Task to carry out: Return the records below word for word, from their first line up to and including the line that contains "click(343, 41)".

--- start Provided data ---

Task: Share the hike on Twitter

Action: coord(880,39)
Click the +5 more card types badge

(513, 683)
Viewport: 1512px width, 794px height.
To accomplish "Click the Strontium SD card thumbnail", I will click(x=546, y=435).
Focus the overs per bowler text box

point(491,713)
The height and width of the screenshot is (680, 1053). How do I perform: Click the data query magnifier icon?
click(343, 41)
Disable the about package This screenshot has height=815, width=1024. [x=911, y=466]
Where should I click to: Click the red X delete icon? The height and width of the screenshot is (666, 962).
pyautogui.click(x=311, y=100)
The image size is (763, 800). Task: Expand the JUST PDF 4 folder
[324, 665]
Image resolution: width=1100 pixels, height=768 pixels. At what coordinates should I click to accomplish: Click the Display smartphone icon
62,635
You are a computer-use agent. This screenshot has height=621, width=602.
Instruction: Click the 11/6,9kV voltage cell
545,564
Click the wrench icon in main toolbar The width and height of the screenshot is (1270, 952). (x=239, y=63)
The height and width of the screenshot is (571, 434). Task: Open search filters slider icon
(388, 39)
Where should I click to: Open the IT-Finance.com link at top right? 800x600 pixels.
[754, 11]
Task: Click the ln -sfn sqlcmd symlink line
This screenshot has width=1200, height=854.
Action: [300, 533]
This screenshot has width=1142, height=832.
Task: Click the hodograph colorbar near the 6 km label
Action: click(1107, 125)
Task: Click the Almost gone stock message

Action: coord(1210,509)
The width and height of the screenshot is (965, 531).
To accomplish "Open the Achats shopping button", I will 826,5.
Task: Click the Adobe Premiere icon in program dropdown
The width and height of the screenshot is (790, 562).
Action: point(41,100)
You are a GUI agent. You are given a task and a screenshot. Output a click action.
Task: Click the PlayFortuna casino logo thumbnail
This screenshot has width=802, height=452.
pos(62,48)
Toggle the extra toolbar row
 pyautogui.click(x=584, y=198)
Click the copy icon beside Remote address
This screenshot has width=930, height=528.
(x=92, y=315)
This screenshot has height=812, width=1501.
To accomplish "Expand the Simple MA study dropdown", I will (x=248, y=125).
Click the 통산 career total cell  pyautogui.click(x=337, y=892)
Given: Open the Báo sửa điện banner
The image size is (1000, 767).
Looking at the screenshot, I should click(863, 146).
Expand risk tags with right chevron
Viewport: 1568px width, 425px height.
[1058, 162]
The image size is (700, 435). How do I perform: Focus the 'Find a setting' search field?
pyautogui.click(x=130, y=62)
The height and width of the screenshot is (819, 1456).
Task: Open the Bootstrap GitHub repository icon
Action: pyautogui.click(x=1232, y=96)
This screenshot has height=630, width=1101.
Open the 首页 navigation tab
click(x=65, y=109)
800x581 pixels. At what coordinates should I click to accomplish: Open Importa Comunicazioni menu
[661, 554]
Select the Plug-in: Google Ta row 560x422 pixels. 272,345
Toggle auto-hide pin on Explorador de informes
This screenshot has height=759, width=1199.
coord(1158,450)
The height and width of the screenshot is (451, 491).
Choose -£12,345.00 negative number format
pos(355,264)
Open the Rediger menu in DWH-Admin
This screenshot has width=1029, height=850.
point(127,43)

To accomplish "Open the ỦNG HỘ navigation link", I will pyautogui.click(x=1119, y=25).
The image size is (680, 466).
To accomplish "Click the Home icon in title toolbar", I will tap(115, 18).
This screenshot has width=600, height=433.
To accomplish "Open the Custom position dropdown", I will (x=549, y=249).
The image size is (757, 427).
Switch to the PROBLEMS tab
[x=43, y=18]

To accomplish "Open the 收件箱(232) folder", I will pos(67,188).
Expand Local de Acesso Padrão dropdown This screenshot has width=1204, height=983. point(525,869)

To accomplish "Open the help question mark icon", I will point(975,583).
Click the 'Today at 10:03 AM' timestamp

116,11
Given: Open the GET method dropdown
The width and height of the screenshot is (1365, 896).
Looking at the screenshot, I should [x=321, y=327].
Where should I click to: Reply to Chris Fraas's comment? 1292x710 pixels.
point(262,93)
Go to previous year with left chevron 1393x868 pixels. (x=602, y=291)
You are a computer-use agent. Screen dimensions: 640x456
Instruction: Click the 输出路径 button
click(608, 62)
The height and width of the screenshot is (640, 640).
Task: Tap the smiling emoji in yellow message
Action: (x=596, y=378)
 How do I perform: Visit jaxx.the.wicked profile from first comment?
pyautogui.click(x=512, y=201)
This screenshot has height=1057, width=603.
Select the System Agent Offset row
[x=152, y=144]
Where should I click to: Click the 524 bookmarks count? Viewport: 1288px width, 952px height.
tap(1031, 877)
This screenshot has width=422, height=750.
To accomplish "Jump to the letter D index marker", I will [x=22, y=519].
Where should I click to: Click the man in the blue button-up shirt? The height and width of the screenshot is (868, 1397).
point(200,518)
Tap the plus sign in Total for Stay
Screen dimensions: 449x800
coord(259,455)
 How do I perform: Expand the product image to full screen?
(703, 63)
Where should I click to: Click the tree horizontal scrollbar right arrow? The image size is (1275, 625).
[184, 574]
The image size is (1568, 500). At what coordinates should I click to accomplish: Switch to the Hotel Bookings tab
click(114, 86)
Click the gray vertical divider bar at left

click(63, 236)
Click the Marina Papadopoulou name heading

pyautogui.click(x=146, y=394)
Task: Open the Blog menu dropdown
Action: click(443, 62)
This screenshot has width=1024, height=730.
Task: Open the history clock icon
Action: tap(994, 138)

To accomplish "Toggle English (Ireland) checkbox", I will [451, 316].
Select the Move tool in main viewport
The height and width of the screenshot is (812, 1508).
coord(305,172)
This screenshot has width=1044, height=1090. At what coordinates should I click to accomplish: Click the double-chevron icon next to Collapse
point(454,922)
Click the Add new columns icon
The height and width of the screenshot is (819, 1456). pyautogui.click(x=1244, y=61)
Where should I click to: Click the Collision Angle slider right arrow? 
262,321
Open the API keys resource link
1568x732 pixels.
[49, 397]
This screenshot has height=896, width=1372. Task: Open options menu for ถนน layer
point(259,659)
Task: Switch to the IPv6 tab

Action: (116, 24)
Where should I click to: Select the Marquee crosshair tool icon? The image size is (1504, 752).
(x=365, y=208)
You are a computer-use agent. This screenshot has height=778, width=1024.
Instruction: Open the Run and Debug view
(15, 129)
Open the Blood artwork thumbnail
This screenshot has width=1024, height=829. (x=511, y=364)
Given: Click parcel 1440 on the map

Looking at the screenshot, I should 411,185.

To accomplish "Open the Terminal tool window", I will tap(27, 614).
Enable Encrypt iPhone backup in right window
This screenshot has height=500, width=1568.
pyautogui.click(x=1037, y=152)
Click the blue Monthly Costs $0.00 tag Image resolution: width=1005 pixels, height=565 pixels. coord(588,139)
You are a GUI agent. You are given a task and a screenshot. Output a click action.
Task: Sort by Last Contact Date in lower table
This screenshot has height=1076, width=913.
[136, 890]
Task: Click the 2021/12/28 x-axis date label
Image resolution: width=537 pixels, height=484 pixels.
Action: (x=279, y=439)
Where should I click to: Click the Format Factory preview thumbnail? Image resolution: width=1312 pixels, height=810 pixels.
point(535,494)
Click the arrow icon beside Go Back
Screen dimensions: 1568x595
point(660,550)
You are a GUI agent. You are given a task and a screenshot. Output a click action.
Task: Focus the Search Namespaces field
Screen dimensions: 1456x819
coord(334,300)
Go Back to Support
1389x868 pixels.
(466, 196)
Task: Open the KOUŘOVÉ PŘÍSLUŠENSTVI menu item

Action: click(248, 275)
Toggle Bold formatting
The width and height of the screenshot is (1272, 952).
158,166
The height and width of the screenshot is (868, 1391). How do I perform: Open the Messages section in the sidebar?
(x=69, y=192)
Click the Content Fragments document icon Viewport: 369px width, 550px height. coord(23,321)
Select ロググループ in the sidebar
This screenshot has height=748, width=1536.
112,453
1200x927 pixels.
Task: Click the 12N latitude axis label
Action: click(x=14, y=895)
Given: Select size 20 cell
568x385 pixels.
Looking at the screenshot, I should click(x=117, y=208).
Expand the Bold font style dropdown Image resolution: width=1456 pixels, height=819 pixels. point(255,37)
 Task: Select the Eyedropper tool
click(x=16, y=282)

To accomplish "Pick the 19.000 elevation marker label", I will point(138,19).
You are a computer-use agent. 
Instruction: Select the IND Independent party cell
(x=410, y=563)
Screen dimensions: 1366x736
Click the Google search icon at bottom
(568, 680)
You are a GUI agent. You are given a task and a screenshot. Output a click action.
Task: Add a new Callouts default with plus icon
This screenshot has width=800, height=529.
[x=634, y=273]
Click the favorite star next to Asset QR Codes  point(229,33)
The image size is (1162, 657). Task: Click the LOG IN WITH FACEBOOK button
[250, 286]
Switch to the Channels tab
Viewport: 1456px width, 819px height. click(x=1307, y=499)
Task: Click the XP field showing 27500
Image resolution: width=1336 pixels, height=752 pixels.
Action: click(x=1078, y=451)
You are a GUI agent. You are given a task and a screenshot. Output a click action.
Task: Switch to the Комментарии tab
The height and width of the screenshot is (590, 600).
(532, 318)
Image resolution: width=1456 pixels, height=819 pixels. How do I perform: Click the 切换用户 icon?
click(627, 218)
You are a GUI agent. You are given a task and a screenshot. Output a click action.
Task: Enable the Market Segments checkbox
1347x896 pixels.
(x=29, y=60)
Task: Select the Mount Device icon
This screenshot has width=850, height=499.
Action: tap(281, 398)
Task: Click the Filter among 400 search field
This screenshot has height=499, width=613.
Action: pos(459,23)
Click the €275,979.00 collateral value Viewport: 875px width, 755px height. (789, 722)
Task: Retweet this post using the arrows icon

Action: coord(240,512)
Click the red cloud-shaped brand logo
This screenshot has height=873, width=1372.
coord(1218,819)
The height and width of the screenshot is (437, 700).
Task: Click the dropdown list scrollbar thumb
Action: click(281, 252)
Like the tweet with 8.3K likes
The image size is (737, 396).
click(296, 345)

--- end Provided data ---

Right answer:
Task: Share the hike on Twitter

Action: coord(880,39)
Click the +5 more card types badge

(513, 683)
Viewport: 1512px width, 794px height.
To accomplish "Click the Strontium SD card thumbnail", I will click(x=546, y=435).
Focus the overs per bowler text box

point(491,713)
The height and width of the screenshot is (680, 1053). How do I perform: Click the data query magnifier icon?
click(343, 41)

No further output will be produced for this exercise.